On Aug. 26, Facebook's David Marcus, vice president of messaging products, announced the test run of its M personal assistant. Involving only a few hundred San Francisco users at the start, M lives on top of the Facebook Messenger app, which runs on smartphones.
M has no relation to James Bond's boss or Peter Lorre's character in the Fritz Lang movie of the same name.
Right now, M is text-based. A message to M is sent through Facebook's Messenger app and a text message is returned.
Unlike its three sisters -- as well as Amazon's Echo -- M is a hybrid. It's powered by artificial intelligence, and by Facebook employees, who have been dubbed M trainers. This ensures that every request is answered with more than just links to the Internet.
This melding of AI and people speaks to how M is aiming at more than just AI responses.
"Unlike other AI-based services in the market, M can actually complete tasks on your behalf," Marcus wrote on his Wednesday Facebook post. "It can purchase items, get gifts delivered to your loved ones, book restaurants, travel arrangements, appointments and way more."
As Marcus says, the difference between M and the other digital personal assistants currently out there is that it can complete user-requested tasks in the real world.
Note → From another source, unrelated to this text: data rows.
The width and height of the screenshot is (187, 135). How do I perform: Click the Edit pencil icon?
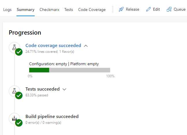coord(149,9)
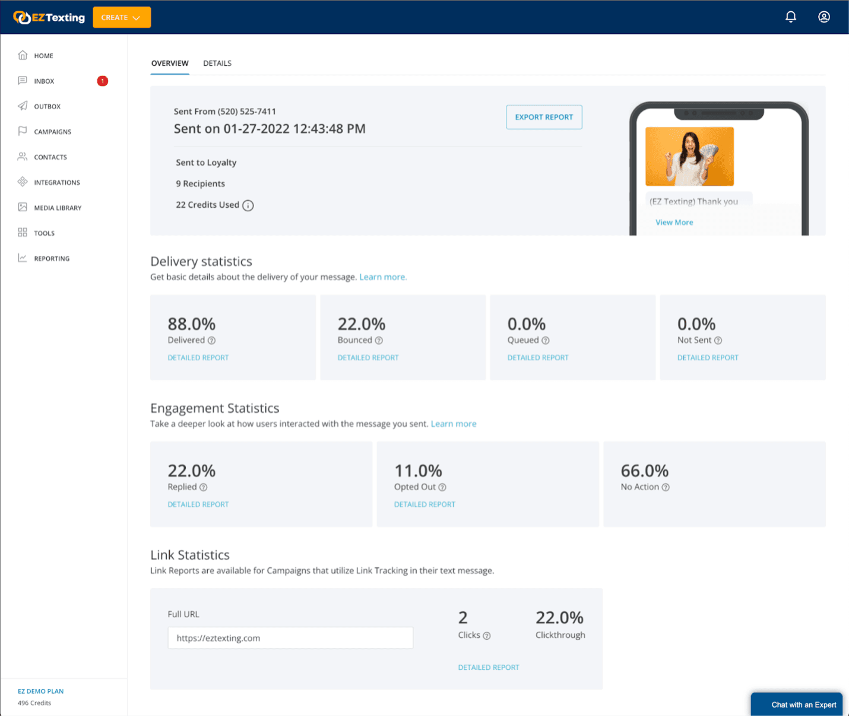849x718 pixels.
Task: Click help icon next to Delivered
Action: [x=211, y=341]
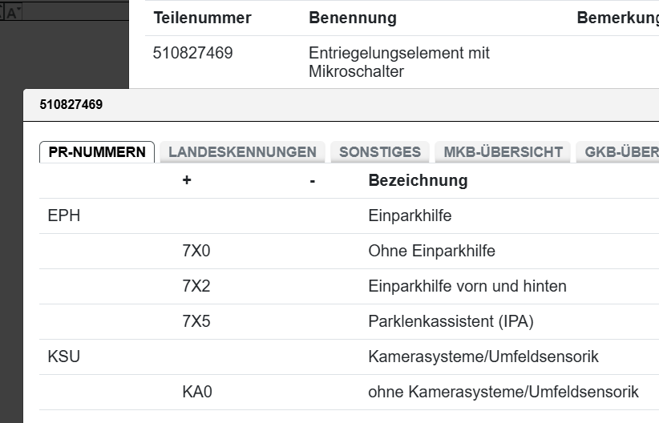Open the LANDESKENNUNGEN tab
The image size is (659, 423).
(x=242, y=152)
If given a gift request, M -- via its human lackeys -- will be able to place the order and then have it sent to the person.
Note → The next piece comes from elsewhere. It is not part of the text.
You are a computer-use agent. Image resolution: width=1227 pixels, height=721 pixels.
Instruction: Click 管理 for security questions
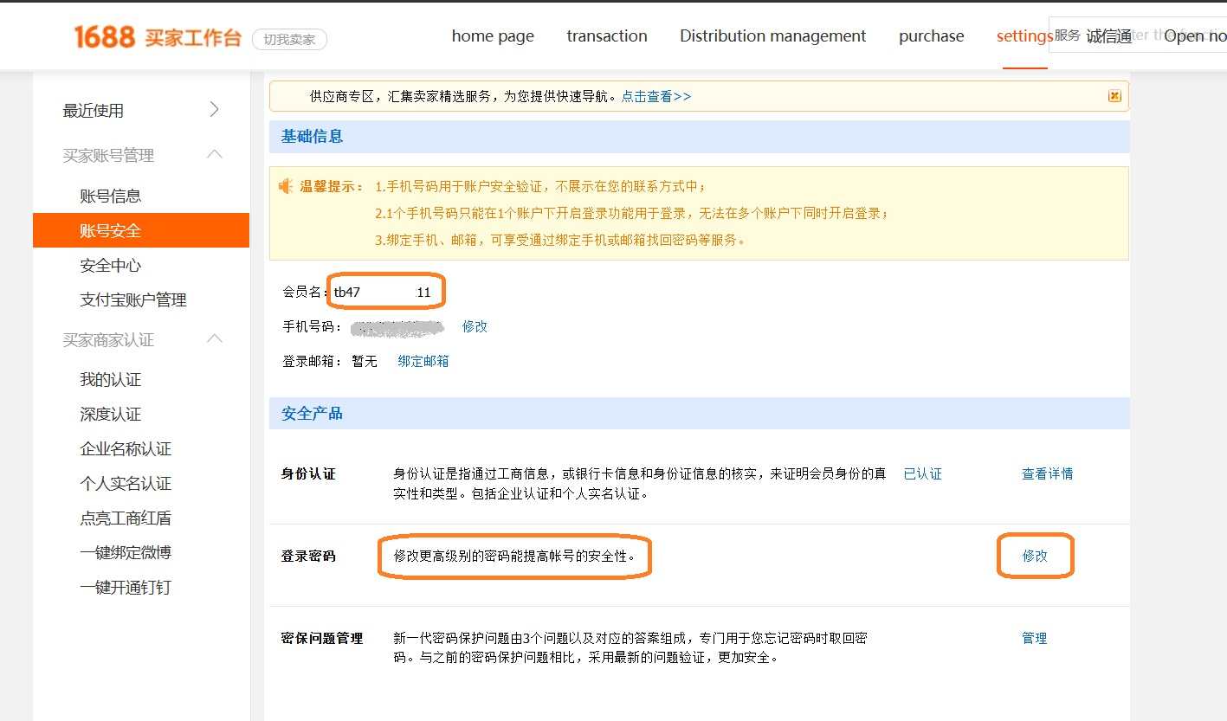[x=1034, y=638]
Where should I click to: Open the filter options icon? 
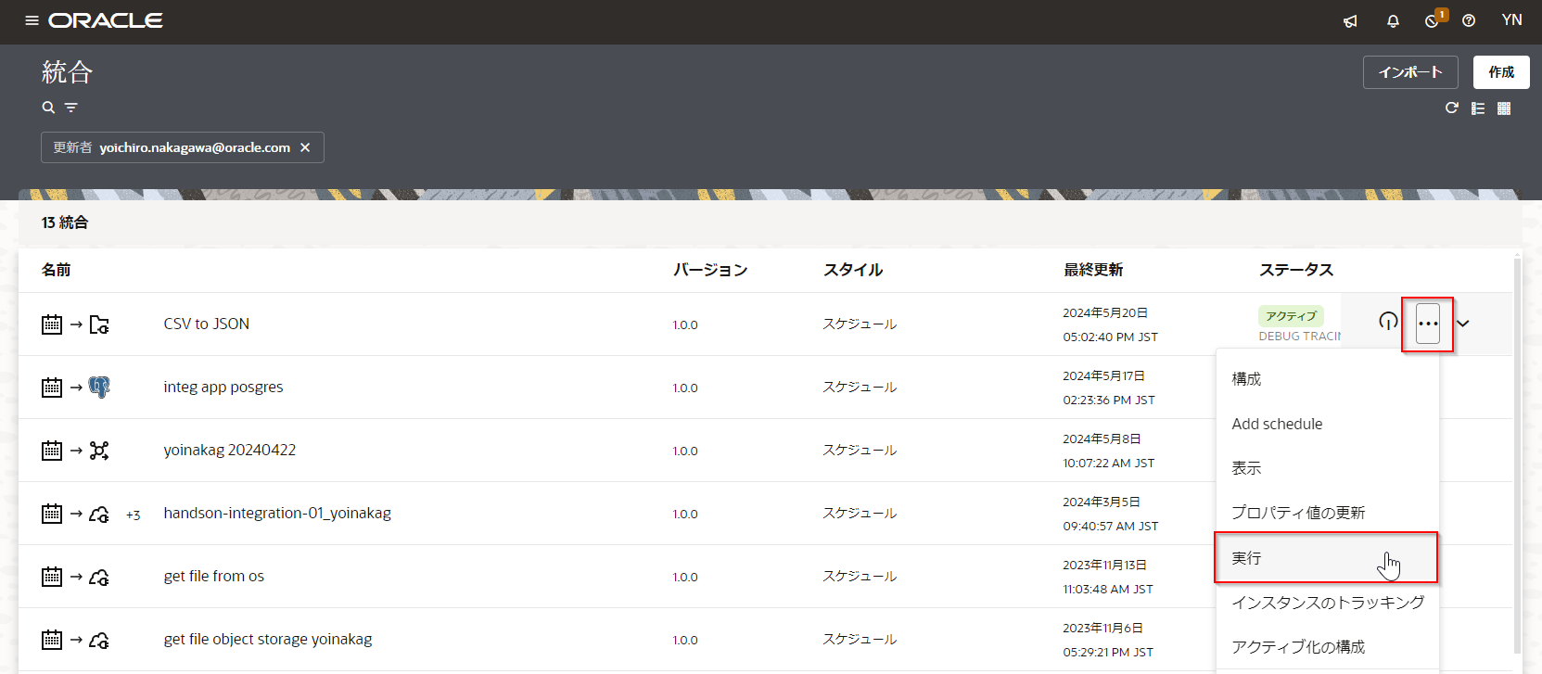click(x=70, y=108)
Of course the M AI will watch the lackeys -- sorry, "trainers" -- to see how they do it and hopefully learn something it can later incorporate into its actions.
In January, Facebook acquired the 10-person startup Wit.ai for an undisclosed sum.
This group provided the technology base for M. Its AI technology is based on two algorithms -- conditional random fields and maximum entropy classifiers -- that have been around for more than a decade. The company had provided services that would allow a coder to build a speech recognition system without having the huge number of voice-data samples used by Apple or Google.
Melding a front-end AI to trainers seems like a horribly expensive way to do things. It may explain why the initial beta group for M is so small as well.
Facebook will need time -- perhaps even years -- for its M contractors to teach M the best ways to solve common problems before it can use the AI as a primary problem solver. Even now, as it does front-end processing of requests before handing most of them off to the trainers, the AI is learning about what it can expect from text input.
Monetizing M may also be simple for Facebook. One obvious way is to have preferred service providers who pay FB a fee for every referral M gives them. (Sound familiar, Google?)
The real test for M is whether users will find it useful. If they do, the way that M actually gets things done may not matter.